**EXTRACT PROVIDED**.
━━━━

This repository contains modest implementation of web search engine.
In a nutshell I have indexed over 10k wikipedia articles, serialized them to sparse matrix (each column is a document, each row refers to particular stem of word in a bag of words constructed from all documents), used IDF to decrease importance of common words and performed low-rank approximation using Singular Value Decomposition which yields better resuts in comparison to using complete matrixas now we also find documents which contain words which are semantically close (synonyms) to our query and reduce the noise.
Making request means vectorizing the query (q) using previously construced bag of words (which contains around 44k words) and calculating cosine of an angle between q and each document d_j (each column in our sparse matrix). This can be optimized using matrix multiplication and in the end I return k documents having smallest angle between q (or equivalently highest cosine value).

━━━━

**AVAILABLE DATA**.
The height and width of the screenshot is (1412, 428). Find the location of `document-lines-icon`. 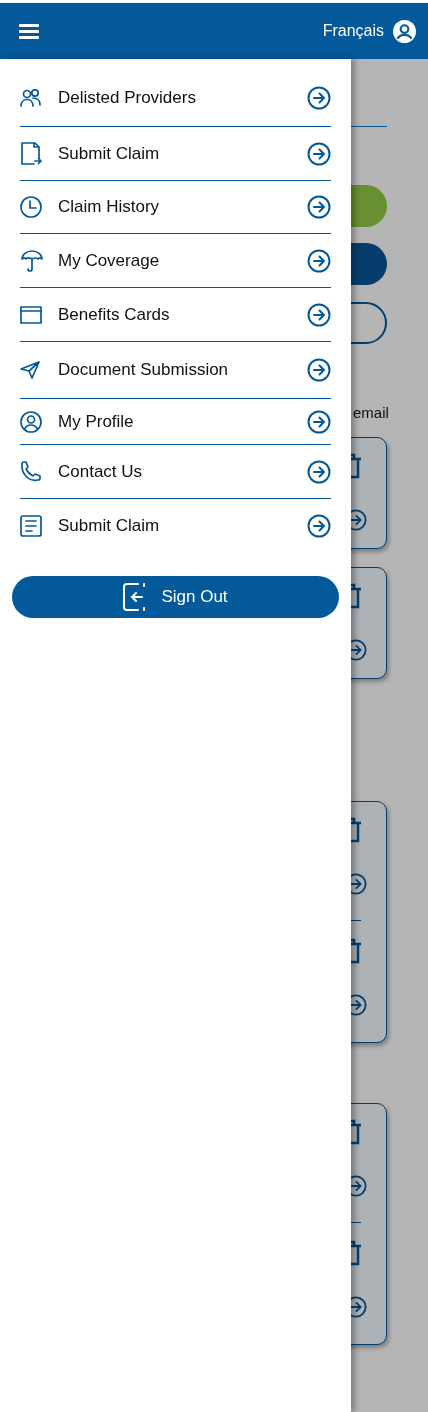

━━━━

**TASK SET**.
[1] According to the search engine description, about how many words does the bag of words contain?
[2] Print the part of the search engine description starting at "Making request means" and ending at "highest cosine value).".
[3] Continue the search engine description from where it stops.

**ANSWERS TO THE PROBLEMS**.
[1] Around 44k words.

[2]
Making request means vectorizing the query (q) using previously construced bag of words (which contains around 44k words) and calculating cosine of an angle between q and each document d_j (each column in our sparse matrix). This can be optimized using matrix multiplication and in the end I return k documents having smallest angle between q (or equivalently highest cosine value).

[3]
Here is a link to deployed application on Heroku built with Docker
You may recalculate low-rank approximation using different rank (k parmeter) and use entire matrix without applying svd at all! Have fun :)
To make running the code a breeze I have created a dockerfile together with script which builds an image and runs the container:
./run-locally.sh
After that you may open your preferred browser at localhost:5000
.
Please note that this repository weighs a lot (around 70 Mb) due to serialized matrices.
Front is an angular client while backend is small flask app.
You may also notice that there are scripts for scraping the wikipedia and preprocessing these documents:
- parsing html documents
- stemming (using Porter Stemming Algorithm)
- creating bag of words etc..